SOURCE TEXT |
________________________
# Storm-hit cruise ship back home (BBC News)



## SN NewsCaster (Mar 5, 2007)

Passengers on board a cruise ship from Kent hit by 50ft waves in the Bay of Biscay speak of flying crockery and sleepless nights.

More from BBC News...


----------



## Pompeyfan (Aug 9, 2005)

No wonder they received broken bones in those conditions. As one passenger said in the report, they were aboard a boat, so would roll far worse that a ship (Jester) 

Seriously, what the hell do they expect during winter in that part of the world. Fred Olsen should have more sense than run cruises to these areas other than pass through the Bay of Biscay etc during our winter en-route to the Caribbean or southern hemisphere. Ships of any size will roll.

David


----------



## R396040 (Sep 30, 2008)

*Rough nights*

After reading the BBC reports on above theme I CAN UNDERSTAND. I did spend 15 winters or so on North Atlantic crossings a few years back and acknowledge a ship does move about somewhat in bad weather. Thats why in those days I always spent MY holidays in the centre of the universe STAINES.
Stuart R396040(K) (K)


----------



## John Rogers (May 11, 2004)

Are they talking about the Balmoral that does day trips around the Bristol channel and other parts of the Uk, for heavens sake that is not a cruise ship its not much bigger than a Paddle Steamer.

John.

P.S. I made an error,there is a cruise ship by that name it was not the small ship Balmoral.

I will smite myself with my shoe 10 times.


----------



## Guest (Jan 28, 2009)

This is some footage of her taken I believe at an earlier date in Jan than the current case : http://www.youtube.com/watch?v=BaRxBbb5HzA


----------



## Rita H (Nov 19, 2008)

Thank you John for sharing this footage of Balmoral on a course to Dover .... i enjoyed listening to her Captain's weather report, for a brief moment it felt like being aboard and swaying with every motion ......
________________________
COLLECTED DATA |
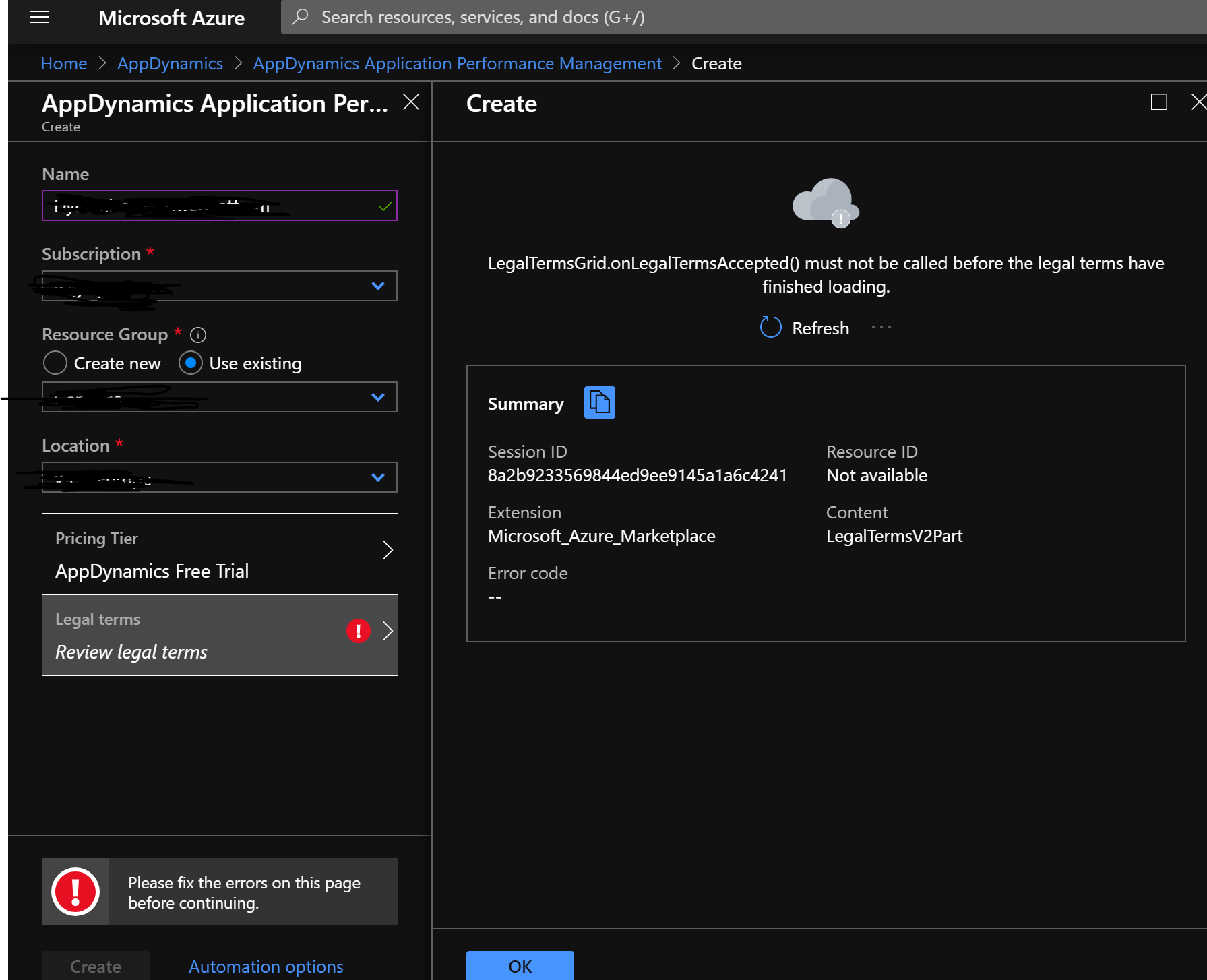Click the Refresh icon to reload legal terms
________________________
EXERCISE TASK A | In the forum thread about the storm-hit cruise ship, how high were the waves that hit the ship in the Bay of Biscay?
EXERCISE TASK B | Continue the forum thread about the storm-hit cruise ship from its last post.

EXPECTED OUTPUT A | 50ft

EXPECTED OUTPUT B |
----------



## Geoff_E (Nov 24, 2006)

Bay of Biscay.

January.

Passage of a mid-latitude depression.

This is not a news item!


----------



## Santos (Mar 16, 2005)

Perhaps people will now realise what we had to put up with -(Smoke) 

Chris.


----------



## andysk (Jun 16, 2005)

Geoff_E said:


> Bay of Biscay.
> 
> January.
> 
> ...


What is all the fuss about, it's just normal routine !!!


----------



## methc (May 4, 2005)

*Balmoral waves*

Have a look here!

http://www.dailymail.co.uk/news/wor...osses-massive-cruise-liner-like-toy-boat.html


----------



## Rita H (Nov 19, 2008)

Rita H said:


> Thank you John for sharing this footage of Balmoral on a course to Dover .... i enjoyed listening to her Captain's weather report, for a brief moment it felt like being aboard and swaying with every motion ......


Whoops! So sorry i typed the wrong name, this message was meant for Samuel J


----------



## Guest (Jan 29, 2009)

I a John too Rita.... Samuel J my boats name, so no worries. glad you enjoyed the link.


----------



## Guest (Jan 29, 2009)

methc said:


> Have a look here!
> 
> http://www.dailymail.co.uk/news/wor...osses-massive-cruise-liner-like-toy-boat.html


great link / shots Methc(Thumb)


----------



## Pompeyfan (Aug 9, 2005)

The Daily Mail refer to her as a massive cruise ship. At 43,537 she is not massive at today's standards. Any ship would be tossed around in seas like that, as many of us know only too well, normal routine as Andysk says. I bet it was not the only the mouth end that these landlubbers was spewing from? (Jester) 

Great pictures. I bet these won't be shown in the glossy brochures :sweat: 

David


----------



## Frank Holleran (Nov 11, 2005)

Get a team of lawyers together...sue the weather forecasters, the ship owners, the crew, the shipbuilders...there must be a quid in it somewhere for somebody


----------



## JET (Oct 22, 2005)

Why not put the team of lawyers on a cruise ship. They could then set up shop onboard and really go to town making claims on anything/everything that passengers (including themselves) believed 'did not comply with the brochures'. The motto could be Prompt Action and Results - Claims paid before your final disembarkation, (pay for the tips).

I could not think of a better way to get them started, by subjecting them to a bit of weather in the Bay.

Regards John


----------



## Coastie (Aug 24, 2005)

methc said:


> Have a look here!
> 
> http://www.dailymail.co.uk/news/wor...osses-massive-cruise-liner-like-toy-boat.html



Hmm, that looks nice and bouncy!!(==D)


----------



## tsell (Apr 29, 2008)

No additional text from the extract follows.